Figital. O termo, cunhado por uma jornalista britânica no início da década passada, remete para a fusão do meio físico e digital nas nossas sociedades. O que os últimos meses mostram é que este é um caminho que não tem retorno. Na educação, na cultura, nos serviços, no consumo, tudo será uma mistura entre vivência no mundo físico e no mundo digital. A cidade do futuro tem de criar a infraestrutura de suporte a esta nova realidade – decisiva para a afirmação internacional dos territórios – e ao mesmo tempo garantir que a tecnologia é motor de criação de oportunidades e da inclusão do maior número
Sustentabilidade. A pandemia e os confinamentos obrigaram-nos a repensar o valor que damos aos espaços públicos e ao ambiente. A autarquia com maior horizonte de prosperidade é a que tiver mais e melhores espaços verdes públicos, as populações mais engajadas nas políticas ambientais e os agentes económicos mais socialmente responsáveis. Em Cascais temos orgulho da aliança verde que forjamos com a esmagadora maioria dos cidadãos e com os stakeholders mais importantes.

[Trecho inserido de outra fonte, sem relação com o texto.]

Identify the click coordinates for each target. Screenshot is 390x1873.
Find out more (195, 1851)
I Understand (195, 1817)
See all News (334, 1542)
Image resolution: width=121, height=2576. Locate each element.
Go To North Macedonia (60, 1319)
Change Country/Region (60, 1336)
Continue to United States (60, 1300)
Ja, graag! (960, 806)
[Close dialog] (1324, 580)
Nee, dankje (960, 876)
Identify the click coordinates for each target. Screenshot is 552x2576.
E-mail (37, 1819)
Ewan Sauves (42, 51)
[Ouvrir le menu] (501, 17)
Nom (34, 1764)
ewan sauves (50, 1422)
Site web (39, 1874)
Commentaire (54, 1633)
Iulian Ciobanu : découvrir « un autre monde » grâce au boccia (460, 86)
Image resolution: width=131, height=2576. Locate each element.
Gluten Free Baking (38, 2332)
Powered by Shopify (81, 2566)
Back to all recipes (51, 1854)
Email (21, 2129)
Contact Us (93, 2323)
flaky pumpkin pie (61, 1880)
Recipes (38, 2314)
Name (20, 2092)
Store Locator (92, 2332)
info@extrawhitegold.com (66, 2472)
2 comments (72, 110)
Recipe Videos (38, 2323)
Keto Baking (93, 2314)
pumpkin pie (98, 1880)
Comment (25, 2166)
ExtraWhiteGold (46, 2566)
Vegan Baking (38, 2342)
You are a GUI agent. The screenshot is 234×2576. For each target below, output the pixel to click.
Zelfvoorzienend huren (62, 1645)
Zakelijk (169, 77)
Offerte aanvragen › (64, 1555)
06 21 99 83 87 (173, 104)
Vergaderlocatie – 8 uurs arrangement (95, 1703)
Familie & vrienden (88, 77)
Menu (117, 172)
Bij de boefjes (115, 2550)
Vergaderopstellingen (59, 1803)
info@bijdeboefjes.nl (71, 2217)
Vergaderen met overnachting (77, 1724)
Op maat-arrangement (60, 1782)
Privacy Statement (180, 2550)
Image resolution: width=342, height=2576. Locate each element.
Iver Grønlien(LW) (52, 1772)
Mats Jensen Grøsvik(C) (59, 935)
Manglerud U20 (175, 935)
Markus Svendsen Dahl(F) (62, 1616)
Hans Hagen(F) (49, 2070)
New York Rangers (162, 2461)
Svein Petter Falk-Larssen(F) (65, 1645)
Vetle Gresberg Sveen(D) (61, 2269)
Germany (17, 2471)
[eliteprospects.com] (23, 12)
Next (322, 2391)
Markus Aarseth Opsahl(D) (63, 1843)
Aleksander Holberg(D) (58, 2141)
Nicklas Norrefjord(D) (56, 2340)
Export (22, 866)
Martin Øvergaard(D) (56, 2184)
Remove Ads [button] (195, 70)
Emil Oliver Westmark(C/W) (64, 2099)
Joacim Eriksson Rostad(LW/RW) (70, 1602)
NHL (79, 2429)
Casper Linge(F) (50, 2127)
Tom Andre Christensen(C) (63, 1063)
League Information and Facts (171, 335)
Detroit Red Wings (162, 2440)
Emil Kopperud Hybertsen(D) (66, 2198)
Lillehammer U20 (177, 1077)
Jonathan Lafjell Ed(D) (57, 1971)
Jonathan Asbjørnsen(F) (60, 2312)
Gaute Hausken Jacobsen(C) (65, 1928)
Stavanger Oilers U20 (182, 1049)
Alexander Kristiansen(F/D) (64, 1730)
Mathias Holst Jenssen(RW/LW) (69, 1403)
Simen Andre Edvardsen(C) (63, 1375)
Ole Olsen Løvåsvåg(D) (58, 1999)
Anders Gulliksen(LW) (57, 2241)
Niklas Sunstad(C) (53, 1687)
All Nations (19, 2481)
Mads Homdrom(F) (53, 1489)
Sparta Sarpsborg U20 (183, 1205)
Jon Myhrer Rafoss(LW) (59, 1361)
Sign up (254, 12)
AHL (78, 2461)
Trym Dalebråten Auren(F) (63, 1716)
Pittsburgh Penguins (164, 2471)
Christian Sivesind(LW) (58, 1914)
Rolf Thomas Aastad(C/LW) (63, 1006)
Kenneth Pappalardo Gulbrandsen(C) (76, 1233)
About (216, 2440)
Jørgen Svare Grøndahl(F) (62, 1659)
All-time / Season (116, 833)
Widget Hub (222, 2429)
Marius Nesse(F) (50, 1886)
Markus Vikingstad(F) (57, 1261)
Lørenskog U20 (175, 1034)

Quando regressaram do confinamento, os cascalenses descobriram que tínhamos ampliado e requalificado quatro bosques (Outeiro dos Cucos, Ribeira dos Mochos, Alto Castelhana e 25 de Abril), ao mesmo tempo que tínhamos lançado as bases para 6 hectares de novo Parque Verde Urbano na Quinta da Carreira, São João do Estoril, e para a transformação de uma pedreira numa zona verde, na Abóboda.
Abertura, resiliência, solidariedade, físico+digital, sustentabilidade. Estes são os cinco princípios básicos para lançar o desenvolvimento da cidade do futuro.
A covid-19 mudou as cidades. Mas não tenho dúvidas de que serão as cidades a moldar o futuro do planeta no pós-pandemia.